Genişleyen büyük servet birikimlerinin güvencesizleştirmeye ve borçlandırmaya dayalı olduğu ve bizi nasıl prekaryaştırdığı ve borçlandırdığı neredeyse hiç açıklanmaz. Bunun yerine, kültürümüz “zenginlik yaratmayı” zararsız ve harikulade olarak görme eğilimindedir. Zenginliğe yönelik bu yanlılık, iktisatçıların, tıpkı atmosferin ağzına kadar karbonla dolması gibi, dünyanın da ağzına kadar finansal sermaye ile dolup taştığı yönündeki uyarılarını özümsememizi zorlaştırıyor. Sayfa 14 – 15.
Sermaye Yanlılığı Sistemin Doğasında Var
Dışlayıcı kapitalizmde kişisel açgözlülükten daha fazlası söz konusudur. Bu, fark edilemeyecek kadar yaygın bir kültürel dünya görüşü, bir ruh halidir. Buna ırk yanlılığına ve cinsiyet yanlılığına benzer şekilde bir yanlılık diyebiliriz, ancak bu sermaye ve servete yönelik, ekonomik faaliyetin öncelikle servet sahibi olanlara fayda sağlamaya odaklanmasını garantileyen bir yanlılıktır. Sayfa 12.
Gelir tablosu söylencesi: Sermayeye aktarılan gelirin (hoşa giden “kâr” sözcüğü ile isimlendirilir) en çoklaştırılması, emeğe aktarılan gelirin (rahatsız edici “gider” sözcüğü isimlendirilir) ise en aza indirilmesi gerektiği inancı, gelir tablosunun geleneksel tasarımına yerleşik yaygın bir işçi karşıtı yanlılıktır. Sayfa 19.
Borsanın yüzde 20 ya da 30 düşüşü, haber manşetlerinde bangır bangır yayınlanır. Dünya genelinde böceklerin sayısı elli yıl içinde tahminen yüzde 75 azaldı ve bu azalış on yıllar boyunca fark edilmedi. DuPont’un varlıkları böcekler değil, endüstriyel kimyasallardır. Birçok 401(k) planı ve kurumsal portföy DuPont hisselerini tuttuğundan, bu portföylerin yükselmesini umduğumuz için dolaylı olarak kimyasal varlıkların değerinin de artacağını umuyoruz. Portföylerde böcek kıyameti tasarlandı. Sayfa 32.
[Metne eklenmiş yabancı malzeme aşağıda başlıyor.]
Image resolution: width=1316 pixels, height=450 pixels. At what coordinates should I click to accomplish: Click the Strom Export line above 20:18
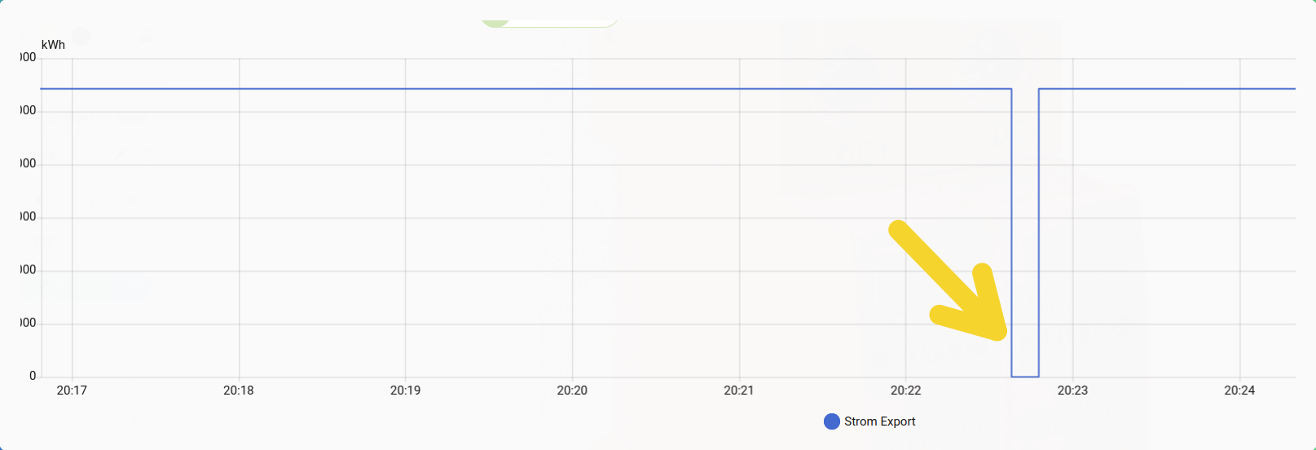click(239, 89)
Kurumsal bir yatırım portföyünü yönetirken, işleri ve küçük işletmeleri yok etmiyorsunuz, hedeflenen getirileri elde etmek için varlıkları risk-getiri ekseninde yukarı taşıyorsunuz; tıpkı elli bin feet yükseklikteki zırhlı bir bombardıman uçağının pilotu gibi, yıkım ekmiyorsunuz, düğmelere basıp hedefleri vuruyorsunuz. Sayfa 50.
Finansın Egemenliği Dünya Çapında Krizlere Neden Oluyor
Andrew Carnegie ve Cecil Rhodes gibi kapitalistlerin dünyasını çoktan geride bıraktık. Ancak şirket CEO’larının gerçek gücü elinde bulundurduğu dünyanın da ötesindeyiz. Güç finans dünyasına geçti. Varlık yönetimi kapitalizminin müjdelenmemiş yeni çağında yaşıyoruz. Sayfa 71.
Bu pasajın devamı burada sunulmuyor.